Mark Kennedy, who as a teenage prodigy on drums emerged with prog-rock Spectrum and jazz-fusion Ayers Rock, went on to greater heights as a player and as a record producer.

Keith “Stretch” Kerwin who started in the Brisbane Avengers, later joined Jon English’s Foster Bros.

Mark Kennedy and Duncan McGuire, a foremost bassist who’d also played in the Southern Star Band, together went on to form a production company and produced some fine songs.

Parkinson remembers the Gobbles show well. “It was a great night! All the hip people from Perth frequented the place and they liked our band.”

At that time the Southern Star Band were aligned with top promoter Kevin Jacobsen, and they were booked for many shows, including on tours by major international acts as Bob Marley, Genesis, the Four Tops and Randy Crawford.

Also at the same time, the band had just had a hit with ‘I’ll Be Around’, a cover of The Spinners’ 1972 one-million seller written by Thom Bell and Phil Hurtt.

Parkinson first heard the song when Ross Wilson played it at a show they did together at Sydney’s Manzil Room, and fell in love with it.

At the end of the show, Parkinson asked Wilson if he had any plans to record it himself, to which came the answer, “No, go for it!”

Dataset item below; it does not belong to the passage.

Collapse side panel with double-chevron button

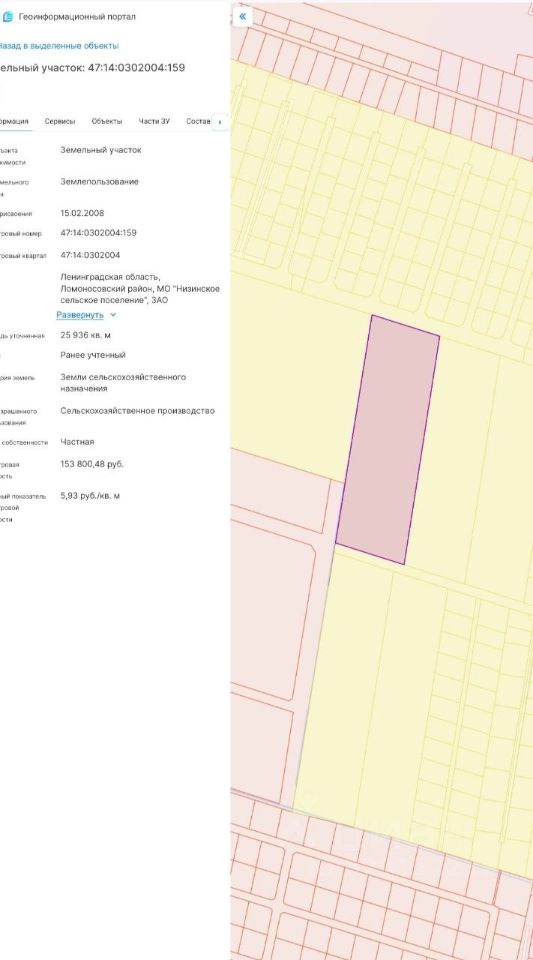click(x=242, y=17)
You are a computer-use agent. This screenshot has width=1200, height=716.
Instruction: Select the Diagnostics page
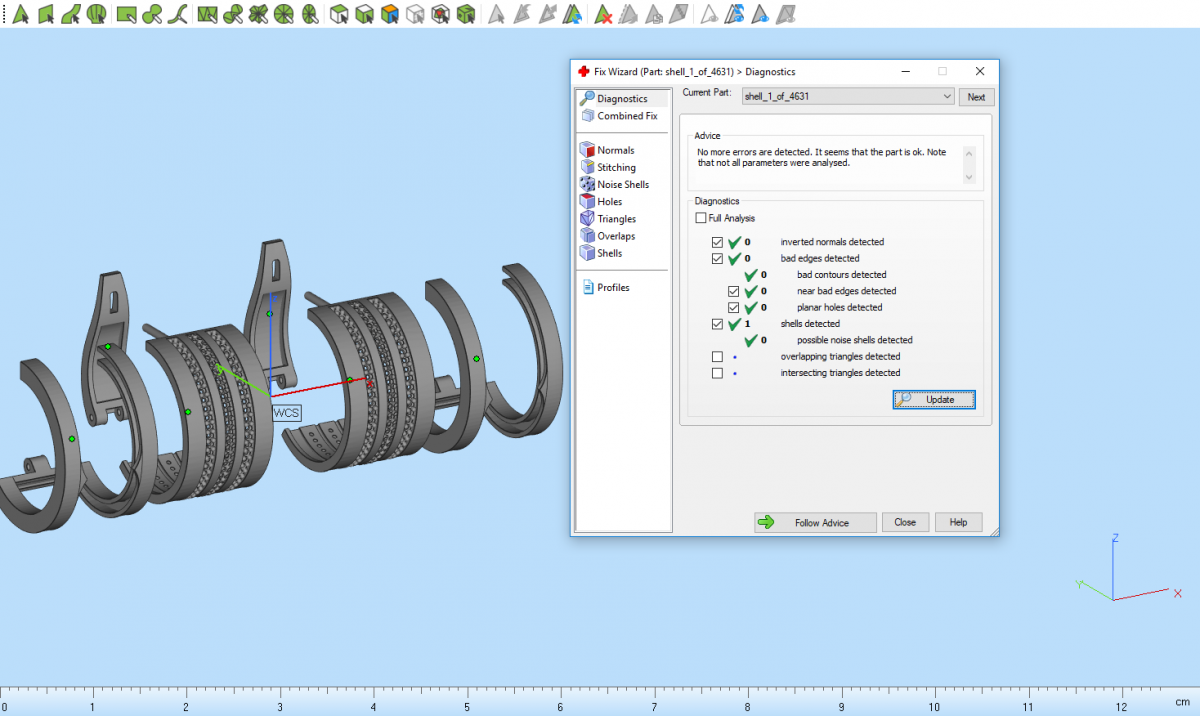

The song reached #22 on the charts and was the title track of Southern Star Band’s sole album, a steady seller. The album was produced and arranged by Doug Parkinson and the whole Southern Star Band.

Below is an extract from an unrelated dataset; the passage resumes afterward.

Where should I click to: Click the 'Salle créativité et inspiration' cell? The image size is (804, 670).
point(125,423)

The 16-song Live At Gobbles shows off some wonderful interplay between the musicians, especially on ‘Waiting For The Wiz’, ‘I Know A Little’ and ‘You Ain’t Going Nowhere’

It also showcases the astonishing array of songs the band played.

There were band compositions (‘Waiting For The Wiz’, ‘Same Feeling Different Song’) and from various band members like ‘You Ain’t Going Nowhere’ (“it was written by Keith, I thought it had hit all over it and I was heartbroken when it wasn’t”) and ‘I Give You Give Blind’.

Others came from Al Jarreau (‘Midnight Sky’), Paul McCartney (‘Yesterday’), Johnny ‘Guitar’ Watson (‘Gangster of Love’), Lynyrd Skynyrd (‘I Know A Little’) and Neil Sedaka & Howard Greenfield’s lovely ballad ‘The Hungry Years’.

Patti Austin’s ‘In My Life’ was one which Parkinson comments, “I learned so much about lyric writing from that, the way it was a wonderful painting of a person’s emotions in musical terms. Frank did a great string arrangement for the prelude, it still holds up today.”

Dear Prudence has become an iconic song for Doug Parkinson and he still includes it in his shows today.

At the time, Parkinson’s band In Focus had become one of the biggest live acts in Melbourne.

A tour manager friend of his who was visiting London brought back a copy of White Album which had not yet been released in Australia.

“That album is still among my favourites of all time. It had great songs but ‘Dear Prudence’ leaped out of the page for me. We started to play it at our shows and the crowds went crazy.”

However the A&R exec at his record company didn’t see its hit potential and refused to release it.

An argument ensued and the singer called his bluff by threatening to cancel their contract.

To his horror, the exec agreed and Parkinson was left flabbergasted … and without a deal!

However he went around the corner to the offices of EMI, whose A&R executive Cliff Baxter loved it as soon as Parkinson played it to him.

“The next thing I knew I was driving around in my car and it came on the radio, and it was the biggest thrill.”

“It became a Top 5 hit. I was always grateful to that song because it kept me going through the ups and downs of my career.”